INSTRUCTIONS TO FOLLOW: Only the lines below between the ones containing "Task: Click 更改目录 to change export folder" and "Given: Switch to the NVRam Variables tab", inclusive, are to be reproduced, each exactly as it stands.

EXERCISE INPUT below:

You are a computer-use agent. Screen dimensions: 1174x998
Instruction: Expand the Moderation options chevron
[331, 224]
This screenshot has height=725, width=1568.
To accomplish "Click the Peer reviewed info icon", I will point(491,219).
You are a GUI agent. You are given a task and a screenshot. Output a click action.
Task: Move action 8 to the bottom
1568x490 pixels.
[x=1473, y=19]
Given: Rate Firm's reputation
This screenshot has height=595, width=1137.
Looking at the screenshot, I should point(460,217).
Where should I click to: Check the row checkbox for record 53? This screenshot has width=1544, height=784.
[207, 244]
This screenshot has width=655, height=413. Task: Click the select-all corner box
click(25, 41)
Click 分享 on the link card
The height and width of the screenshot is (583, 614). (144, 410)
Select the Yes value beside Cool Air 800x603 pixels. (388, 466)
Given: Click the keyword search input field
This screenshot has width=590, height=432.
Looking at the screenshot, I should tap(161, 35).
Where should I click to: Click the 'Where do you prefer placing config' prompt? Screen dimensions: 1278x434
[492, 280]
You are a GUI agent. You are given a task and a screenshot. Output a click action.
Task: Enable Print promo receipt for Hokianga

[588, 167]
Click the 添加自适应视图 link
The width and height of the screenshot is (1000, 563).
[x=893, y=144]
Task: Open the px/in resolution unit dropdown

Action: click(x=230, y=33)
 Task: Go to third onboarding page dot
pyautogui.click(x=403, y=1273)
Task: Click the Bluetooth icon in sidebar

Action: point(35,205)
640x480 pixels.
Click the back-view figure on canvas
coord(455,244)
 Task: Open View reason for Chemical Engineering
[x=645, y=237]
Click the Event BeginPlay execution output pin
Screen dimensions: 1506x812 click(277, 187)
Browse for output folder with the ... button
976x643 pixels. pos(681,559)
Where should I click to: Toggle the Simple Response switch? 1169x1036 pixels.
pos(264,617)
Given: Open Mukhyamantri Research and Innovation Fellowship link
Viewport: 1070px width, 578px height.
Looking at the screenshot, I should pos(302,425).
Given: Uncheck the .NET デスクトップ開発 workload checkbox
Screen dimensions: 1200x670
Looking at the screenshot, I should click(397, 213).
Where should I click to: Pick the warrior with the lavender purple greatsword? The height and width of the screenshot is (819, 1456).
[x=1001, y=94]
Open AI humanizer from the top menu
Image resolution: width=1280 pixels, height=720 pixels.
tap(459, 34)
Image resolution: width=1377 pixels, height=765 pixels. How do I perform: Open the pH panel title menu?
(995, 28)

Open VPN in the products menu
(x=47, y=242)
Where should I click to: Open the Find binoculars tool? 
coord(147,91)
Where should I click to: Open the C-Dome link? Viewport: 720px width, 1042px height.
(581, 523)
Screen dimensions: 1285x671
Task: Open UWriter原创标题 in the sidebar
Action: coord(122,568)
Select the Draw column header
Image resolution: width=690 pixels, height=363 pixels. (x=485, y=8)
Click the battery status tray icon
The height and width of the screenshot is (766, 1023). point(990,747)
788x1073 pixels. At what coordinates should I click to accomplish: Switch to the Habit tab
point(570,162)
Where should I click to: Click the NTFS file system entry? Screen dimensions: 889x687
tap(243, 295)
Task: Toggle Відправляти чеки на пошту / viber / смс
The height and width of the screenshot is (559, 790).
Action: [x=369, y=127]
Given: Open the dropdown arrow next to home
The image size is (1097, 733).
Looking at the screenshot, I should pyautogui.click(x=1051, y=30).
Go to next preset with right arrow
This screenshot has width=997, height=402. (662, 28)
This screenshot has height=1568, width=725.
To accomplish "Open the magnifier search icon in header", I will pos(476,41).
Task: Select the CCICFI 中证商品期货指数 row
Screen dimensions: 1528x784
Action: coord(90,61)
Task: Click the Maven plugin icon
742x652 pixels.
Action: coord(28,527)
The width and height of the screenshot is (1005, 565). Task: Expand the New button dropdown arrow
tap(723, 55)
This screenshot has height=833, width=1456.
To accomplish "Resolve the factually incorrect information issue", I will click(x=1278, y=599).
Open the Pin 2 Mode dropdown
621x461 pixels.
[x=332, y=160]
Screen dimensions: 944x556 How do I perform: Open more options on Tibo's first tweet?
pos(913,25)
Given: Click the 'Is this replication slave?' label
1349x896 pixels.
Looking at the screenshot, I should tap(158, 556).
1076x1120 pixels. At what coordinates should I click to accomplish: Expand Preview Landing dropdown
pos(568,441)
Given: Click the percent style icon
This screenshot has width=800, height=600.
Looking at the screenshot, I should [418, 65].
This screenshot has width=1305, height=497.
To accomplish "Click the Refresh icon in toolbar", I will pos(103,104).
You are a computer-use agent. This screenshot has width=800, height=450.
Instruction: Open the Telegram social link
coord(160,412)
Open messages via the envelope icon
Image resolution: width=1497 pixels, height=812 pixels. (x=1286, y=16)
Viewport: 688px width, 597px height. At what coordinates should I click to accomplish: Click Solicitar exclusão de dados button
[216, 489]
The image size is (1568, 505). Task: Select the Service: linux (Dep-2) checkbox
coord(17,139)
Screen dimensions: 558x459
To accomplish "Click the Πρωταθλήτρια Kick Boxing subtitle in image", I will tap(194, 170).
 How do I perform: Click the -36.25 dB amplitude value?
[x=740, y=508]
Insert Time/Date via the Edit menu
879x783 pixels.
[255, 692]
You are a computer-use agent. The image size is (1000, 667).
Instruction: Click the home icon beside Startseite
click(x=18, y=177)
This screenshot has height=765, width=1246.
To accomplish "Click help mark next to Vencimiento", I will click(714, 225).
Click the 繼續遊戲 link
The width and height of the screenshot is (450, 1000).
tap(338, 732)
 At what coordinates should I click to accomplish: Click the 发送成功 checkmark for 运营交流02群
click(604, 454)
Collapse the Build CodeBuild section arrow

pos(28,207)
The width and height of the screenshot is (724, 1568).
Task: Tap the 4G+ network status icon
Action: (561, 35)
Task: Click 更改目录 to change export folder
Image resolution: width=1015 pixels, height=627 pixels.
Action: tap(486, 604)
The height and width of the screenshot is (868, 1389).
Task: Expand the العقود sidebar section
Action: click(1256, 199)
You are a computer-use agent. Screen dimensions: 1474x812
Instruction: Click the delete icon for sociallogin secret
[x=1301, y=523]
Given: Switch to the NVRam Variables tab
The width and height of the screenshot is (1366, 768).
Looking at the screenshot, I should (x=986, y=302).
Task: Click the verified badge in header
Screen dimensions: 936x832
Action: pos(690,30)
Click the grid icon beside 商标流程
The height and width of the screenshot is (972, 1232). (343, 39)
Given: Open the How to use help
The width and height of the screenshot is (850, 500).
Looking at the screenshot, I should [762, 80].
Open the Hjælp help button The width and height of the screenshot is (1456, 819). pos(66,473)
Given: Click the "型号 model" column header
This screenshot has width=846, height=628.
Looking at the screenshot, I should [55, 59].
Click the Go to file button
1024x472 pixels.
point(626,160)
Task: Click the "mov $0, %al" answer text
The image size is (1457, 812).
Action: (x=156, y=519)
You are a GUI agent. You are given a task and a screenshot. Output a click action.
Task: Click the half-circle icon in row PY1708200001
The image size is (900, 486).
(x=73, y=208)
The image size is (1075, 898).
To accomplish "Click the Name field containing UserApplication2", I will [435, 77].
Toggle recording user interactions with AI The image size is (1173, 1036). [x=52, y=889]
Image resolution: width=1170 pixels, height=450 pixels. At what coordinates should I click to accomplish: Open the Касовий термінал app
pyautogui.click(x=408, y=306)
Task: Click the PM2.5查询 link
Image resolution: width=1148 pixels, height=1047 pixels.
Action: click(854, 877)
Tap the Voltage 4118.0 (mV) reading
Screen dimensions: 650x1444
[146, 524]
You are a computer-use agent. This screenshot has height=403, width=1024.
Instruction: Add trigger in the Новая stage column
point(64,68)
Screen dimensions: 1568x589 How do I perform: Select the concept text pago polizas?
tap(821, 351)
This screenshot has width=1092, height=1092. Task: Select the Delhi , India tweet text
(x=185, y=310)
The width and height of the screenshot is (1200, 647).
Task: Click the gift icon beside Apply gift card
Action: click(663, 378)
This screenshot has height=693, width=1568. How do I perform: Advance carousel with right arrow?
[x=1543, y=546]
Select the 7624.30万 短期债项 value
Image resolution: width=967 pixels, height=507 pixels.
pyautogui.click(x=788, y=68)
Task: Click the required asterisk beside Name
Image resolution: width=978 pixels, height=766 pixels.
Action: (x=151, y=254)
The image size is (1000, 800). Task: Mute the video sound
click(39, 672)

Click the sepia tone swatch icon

End of EXERCISE INPUT.

TASK ANSWER:
Task: Click 更改目录 to change export folder
Image resolution: width=1015 pixels, height=627 pixels.
Action: tap(486, 604)
The height and width of the screenshot is (868, 1389).
Task: Expand the العقود sidebar section
Action: click(1256, 199)
You are a computer-use agent. Screen dimensions: 1474x812
Instruction: Click the delete icon for sociallogin secret
[x=1301, y=523]
Given: Switch to the NVRam Variables tab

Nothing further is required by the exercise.